Core Module Documentation#

class neuralprophet.df_utils.ShiftScale(shift: 'float' = 0.0, scale: 'float' = 1.0)#
neuralprophet.df_utils.add_missing_dates_nan(df, freq)#

Fills missing datetimes in ds, with NaN for all other columns

Parameters:
  • df (pd.Dataframe) – with column ds datetimes

  • freq (str) – Frequency of data recording, any valid frequency for pd.date_range, such as D or M

Returns:

dataframe without date-gaps but nan-values

Return type:

pd.DataFrame

neuralprophet.df_utils.check_dataframe(df, check_y=True, covariates=None, regressors=None, events=None)#

Performs basic data sanity checks and ordering, as well as prepare dataframe for fitting or predicting.

Parameters:
  • df (pd.DataFrame) – containing column ds

  • check_y (bool) – if df must have series values set to True if training or predicting with autoregression

  • covariates (list or dict) – covariate column names

  • regressors (list or dict) – regressor column names

  • events (list or dict) – event column names

Returns:

checked dataframe

Return type:

pd.DataFrame or dict

neuralprophet.df_utils.check_single_dataframe(df, check_y, covariates, regressors, events)#

Performs basic data sanity checks and ordering as well as prepare dataframe for fitting or predicting.

Parameters:
  • df (pd.DataFrame) – with columns ds

  • check_y (bool) – if df must have series values (True if training or predicting with autoregression)

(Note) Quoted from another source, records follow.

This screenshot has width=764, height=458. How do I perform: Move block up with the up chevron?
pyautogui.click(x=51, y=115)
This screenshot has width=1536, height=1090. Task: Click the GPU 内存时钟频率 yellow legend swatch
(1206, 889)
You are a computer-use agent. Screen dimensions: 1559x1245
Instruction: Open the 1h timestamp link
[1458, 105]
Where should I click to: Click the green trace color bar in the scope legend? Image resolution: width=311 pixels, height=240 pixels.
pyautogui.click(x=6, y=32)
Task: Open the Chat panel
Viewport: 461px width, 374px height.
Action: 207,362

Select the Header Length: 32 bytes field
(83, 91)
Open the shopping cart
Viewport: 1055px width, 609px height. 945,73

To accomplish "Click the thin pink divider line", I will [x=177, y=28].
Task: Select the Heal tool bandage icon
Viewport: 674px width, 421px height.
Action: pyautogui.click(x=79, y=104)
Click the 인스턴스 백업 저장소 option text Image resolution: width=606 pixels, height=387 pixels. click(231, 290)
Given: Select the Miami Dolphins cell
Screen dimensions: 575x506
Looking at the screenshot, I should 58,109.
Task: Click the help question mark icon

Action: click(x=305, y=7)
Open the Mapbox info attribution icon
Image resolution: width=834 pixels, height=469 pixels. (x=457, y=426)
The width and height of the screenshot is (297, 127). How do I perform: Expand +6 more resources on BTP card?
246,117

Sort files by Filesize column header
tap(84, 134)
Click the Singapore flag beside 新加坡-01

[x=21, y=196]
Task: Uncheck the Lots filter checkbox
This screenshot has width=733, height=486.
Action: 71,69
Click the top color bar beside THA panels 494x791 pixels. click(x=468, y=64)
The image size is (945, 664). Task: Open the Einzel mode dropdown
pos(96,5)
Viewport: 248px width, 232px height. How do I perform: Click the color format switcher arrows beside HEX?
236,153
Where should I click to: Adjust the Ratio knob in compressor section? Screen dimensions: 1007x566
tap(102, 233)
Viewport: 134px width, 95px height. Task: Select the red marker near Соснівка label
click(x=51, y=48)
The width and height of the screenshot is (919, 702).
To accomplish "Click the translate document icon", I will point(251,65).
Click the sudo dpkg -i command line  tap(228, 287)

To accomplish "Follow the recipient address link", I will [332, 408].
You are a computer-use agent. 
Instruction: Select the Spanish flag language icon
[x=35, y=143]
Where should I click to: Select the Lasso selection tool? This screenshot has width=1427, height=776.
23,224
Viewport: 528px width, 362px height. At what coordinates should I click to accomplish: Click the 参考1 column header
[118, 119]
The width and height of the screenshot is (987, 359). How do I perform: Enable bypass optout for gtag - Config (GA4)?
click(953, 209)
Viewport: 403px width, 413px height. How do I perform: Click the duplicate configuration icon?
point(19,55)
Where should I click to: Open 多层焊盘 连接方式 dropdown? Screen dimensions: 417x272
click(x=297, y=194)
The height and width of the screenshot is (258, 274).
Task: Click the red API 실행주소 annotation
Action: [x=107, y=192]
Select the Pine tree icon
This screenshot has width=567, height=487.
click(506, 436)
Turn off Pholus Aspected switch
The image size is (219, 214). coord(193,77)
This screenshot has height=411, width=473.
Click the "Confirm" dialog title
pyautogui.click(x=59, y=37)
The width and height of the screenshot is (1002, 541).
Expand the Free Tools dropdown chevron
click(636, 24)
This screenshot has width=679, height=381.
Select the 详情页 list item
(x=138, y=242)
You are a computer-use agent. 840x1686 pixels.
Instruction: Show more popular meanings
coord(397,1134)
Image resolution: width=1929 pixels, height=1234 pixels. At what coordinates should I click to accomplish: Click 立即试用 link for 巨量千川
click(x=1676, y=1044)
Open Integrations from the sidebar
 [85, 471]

  • covariates (list or dict) – covariate column names

  • regressors (list or dict) – regressor column names

  • events (list or dict) – event column names

Return type:

pd.DataFrame

neuralprophet.df_utils.convert_events_to_features(df, config_events, events_df)#

Converts events information into binary features of the df

Parameters:
  • df (pd.DataFrame) – Dataframe with columns ds datestamps and y time series values

  • config_events (configure.ConfigEvents) – User specified events configs

  • events_df (pd.DataFrame) – containing column ds and event

Returns:

input df with columns for user_specified features

Return type:

pd.DataFrame

neuralprophet.df_utils.convert_num_to_str_freq(freq_num, initial_time_stamp)#

Convert numeric frequencies into frequency tags

Parameters:
  • freq_num (int) – numeric values of delta in ms

  • initial_time_stamp (str) – initial time stamp of data

Returns:

frequency tag

Return type:

str

neuralprophet.df_utils.convert_str_to_num_freq(freq_str)#

Convert frequency tags into numeric delta in ms

Parameters:

str (freq_str) – frequency tag

Returns:

frequency numeric delta in ms

Return type:

numeric

neuralprophet.df_utils.create_dict_for_events_or_regressors(df, other_df, other_df_name)#

Create a dict for events or regressors according to input df.

Parameters:
  • df (pd.DataFrame) – Dataframe with columns ds datestamps and y time series values

  • other_df (pd.DataFrame) – Dataframe with events or regressors

  • other_df_name (str) – Definition of other_df (i.e. ‘events’, ‘regressors’)

Returns:

dictionary with events or regressors

Return type:

dict

neuralprophet.df_utils.crossvalidation_split_df(df, n_lags, n_forecasts, k, fold_pct, fold_overlap_pct=0.0, global_model_cv_type='global-time')#

Splits data in k folds for crossvalidation.

Parameters:
  • df (pd.DataFrame) – data

  • n_lags (int) – identical to NeuralProphet

  • n_forecasts (int) – identical to NeuralProphet

  • k (int) – number of CV folds

  • fold_pct (float) – percentage of overall samples to be in each fold

  • fold_overlap_pct (float) – percentage of overlap between the validation folds (default: 0.0)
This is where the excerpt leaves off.